→ Dataset entries:
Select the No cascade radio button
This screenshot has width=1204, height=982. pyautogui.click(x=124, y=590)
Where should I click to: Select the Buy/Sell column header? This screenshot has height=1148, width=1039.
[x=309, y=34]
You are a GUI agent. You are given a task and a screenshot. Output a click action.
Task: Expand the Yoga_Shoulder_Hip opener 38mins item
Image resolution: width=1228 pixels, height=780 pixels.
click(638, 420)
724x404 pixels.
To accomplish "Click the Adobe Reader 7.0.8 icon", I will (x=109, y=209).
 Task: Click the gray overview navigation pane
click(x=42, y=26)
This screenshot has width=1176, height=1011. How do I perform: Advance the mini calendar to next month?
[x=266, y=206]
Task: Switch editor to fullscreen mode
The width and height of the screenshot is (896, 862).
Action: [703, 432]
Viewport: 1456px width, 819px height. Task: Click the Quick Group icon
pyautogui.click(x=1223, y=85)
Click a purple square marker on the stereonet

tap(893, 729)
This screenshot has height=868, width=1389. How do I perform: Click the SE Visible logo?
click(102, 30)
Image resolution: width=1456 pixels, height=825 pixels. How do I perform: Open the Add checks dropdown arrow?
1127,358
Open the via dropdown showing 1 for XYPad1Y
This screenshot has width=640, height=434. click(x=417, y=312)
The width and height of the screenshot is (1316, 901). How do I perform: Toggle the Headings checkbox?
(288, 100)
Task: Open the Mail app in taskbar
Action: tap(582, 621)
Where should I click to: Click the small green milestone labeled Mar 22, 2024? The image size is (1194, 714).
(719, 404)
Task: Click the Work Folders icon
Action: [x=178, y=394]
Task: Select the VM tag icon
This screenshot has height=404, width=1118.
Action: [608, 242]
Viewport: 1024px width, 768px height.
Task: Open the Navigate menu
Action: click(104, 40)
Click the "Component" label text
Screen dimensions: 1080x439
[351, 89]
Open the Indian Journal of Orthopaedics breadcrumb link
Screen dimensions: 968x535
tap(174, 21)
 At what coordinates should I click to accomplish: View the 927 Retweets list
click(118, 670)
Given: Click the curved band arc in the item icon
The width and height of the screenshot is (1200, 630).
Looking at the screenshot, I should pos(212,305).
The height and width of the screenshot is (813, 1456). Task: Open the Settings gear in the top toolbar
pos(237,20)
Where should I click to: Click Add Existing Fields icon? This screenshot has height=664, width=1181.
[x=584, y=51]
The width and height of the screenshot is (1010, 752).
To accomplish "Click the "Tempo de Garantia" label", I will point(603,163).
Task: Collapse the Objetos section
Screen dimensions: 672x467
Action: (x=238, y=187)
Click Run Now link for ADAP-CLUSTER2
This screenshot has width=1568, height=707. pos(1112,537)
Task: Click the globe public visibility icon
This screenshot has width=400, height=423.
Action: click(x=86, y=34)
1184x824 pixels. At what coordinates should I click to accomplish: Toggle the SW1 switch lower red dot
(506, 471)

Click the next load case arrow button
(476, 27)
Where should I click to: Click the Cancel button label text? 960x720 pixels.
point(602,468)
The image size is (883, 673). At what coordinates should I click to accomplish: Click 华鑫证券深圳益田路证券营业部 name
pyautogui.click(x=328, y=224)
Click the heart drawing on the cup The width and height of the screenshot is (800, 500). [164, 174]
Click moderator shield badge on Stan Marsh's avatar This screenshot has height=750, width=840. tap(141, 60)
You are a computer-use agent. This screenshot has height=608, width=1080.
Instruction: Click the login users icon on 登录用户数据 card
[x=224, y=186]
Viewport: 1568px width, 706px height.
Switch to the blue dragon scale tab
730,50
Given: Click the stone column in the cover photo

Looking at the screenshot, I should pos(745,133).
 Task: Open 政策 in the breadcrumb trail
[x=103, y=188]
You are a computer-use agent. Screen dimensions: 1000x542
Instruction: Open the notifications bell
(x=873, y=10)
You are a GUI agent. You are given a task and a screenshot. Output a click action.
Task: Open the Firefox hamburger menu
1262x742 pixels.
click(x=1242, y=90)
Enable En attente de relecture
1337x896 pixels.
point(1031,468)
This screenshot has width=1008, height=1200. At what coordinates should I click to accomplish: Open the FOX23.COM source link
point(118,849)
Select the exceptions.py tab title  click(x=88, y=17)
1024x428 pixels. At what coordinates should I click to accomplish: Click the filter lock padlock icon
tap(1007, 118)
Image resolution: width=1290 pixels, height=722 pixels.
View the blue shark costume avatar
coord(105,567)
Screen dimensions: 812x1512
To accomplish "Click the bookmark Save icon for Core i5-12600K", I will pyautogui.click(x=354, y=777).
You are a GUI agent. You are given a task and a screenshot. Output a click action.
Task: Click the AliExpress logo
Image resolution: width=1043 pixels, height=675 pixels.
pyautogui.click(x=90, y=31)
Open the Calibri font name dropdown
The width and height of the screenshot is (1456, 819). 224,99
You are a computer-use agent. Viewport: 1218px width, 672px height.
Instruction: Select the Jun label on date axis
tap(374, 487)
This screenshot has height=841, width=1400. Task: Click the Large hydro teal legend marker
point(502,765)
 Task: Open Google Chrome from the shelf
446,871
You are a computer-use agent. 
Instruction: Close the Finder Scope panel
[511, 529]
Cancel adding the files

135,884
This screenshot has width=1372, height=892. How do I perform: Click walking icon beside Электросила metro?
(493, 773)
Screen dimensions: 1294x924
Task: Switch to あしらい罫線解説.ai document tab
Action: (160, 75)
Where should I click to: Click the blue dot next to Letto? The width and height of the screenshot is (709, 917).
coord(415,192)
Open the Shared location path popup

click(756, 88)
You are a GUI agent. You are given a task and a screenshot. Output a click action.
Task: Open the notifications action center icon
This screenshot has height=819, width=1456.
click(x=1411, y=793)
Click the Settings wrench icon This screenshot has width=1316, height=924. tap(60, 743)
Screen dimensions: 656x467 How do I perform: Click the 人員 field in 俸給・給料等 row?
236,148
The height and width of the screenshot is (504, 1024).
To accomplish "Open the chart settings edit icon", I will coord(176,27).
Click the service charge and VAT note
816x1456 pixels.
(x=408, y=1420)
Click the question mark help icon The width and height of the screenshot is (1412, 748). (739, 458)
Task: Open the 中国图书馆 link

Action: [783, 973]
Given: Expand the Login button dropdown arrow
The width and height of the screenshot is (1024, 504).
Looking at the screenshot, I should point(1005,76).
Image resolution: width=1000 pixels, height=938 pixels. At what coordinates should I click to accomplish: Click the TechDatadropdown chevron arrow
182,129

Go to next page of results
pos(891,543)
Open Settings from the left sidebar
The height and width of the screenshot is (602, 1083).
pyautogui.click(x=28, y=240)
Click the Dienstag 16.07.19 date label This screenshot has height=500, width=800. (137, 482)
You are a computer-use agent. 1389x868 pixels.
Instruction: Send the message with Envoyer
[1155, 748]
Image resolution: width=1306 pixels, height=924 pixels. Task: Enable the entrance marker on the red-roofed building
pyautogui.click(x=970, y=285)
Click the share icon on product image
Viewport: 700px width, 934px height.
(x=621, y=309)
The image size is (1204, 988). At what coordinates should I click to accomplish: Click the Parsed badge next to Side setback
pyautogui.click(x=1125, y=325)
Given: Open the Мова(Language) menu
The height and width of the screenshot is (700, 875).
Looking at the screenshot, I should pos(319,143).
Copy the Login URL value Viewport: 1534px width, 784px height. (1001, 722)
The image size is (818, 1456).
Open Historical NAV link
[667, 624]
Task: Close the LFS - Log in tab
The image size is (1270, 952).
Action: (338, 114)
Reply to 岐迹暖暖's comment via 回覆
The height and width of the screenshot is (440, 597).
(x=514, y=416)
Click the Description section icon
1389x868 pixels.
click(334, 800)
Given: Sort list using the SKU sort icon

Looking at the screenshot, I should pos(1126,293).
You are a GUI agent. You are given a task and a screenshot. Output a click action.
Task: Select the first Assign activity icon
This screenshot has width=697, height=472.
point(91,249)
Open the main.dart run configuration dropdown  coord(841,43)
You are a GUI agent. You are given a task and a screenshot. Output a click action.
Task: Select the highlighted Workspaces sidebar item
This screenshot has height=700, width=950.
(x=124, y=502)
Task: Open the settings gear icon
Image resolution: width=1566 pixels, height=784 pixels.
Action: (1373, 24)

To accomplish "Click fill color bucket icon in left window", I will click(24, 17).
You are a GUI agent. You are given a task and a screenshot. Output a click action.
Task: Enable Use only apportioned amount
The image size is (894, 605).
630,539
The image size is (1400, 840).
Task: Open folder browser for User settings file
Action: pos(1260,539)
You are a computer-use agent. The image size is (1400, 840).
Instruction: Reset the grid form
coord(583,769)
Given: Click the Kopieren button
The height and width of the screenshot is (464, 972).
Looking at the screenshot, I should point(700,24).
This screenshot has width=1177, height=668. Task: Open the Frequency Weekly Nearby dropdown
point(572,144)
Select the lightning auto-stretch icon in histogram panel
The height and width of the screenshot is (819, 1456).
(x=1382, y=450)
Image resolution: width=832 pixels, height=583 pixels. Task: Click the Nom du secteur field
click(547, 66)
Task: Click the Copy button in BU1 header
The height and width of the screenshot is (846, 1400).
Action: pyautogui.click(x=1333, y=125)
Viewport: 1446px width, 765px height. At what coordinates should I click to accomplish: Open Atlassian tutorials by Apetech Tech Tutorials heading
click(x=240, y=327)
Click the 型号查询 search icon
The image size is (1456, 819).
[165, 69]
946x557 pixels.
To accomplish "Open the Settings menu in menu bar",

→ The problem: Quote the rows that open with the line containing "Image resolution: width=1306" and close with the line containing "Looking at the screenshot, I should pos(1126,293).", both included.

→ Exercise result:
Image resolution: width=1306 pixels, height=924 pixels. Task: Enable the entrance marker on the red-roofed building
pyautogui.click(x=970, y=285)
Click the share icon on product image
Viewport: 700px width, 934px height.
(x=621, y=309)
The image size is (1204, 988). At what coordinates should I click to accomplish: Click the Parsed badge next to Side setback
pyautogui.click(x=1125, y=325)
Given: Open the Мова(Language) menu
The height and width of the screenshot is (700, 875).
Looking at the screenshot, I should pos(319,143).
Copy the Login URL value Viewport: 1534px width, 784px height. (1001, 722)
The image size is (818, 1456).
Open Historical NAV link
[667, 624]
Task: Close the LFS - Log in tab
The image size is (1270, 952).
Action: (338, 114)
Reply to 岐迹暖暖's comment via 回覆
The height and width of the screenshot is (440, 597).
(x=514, y=416)
Click the Description section icon
1389x868 pixels.
click(334, 800)
Given: Sort list using the SKU sort icon

Looking at the screenshot, I should pos(1126,293).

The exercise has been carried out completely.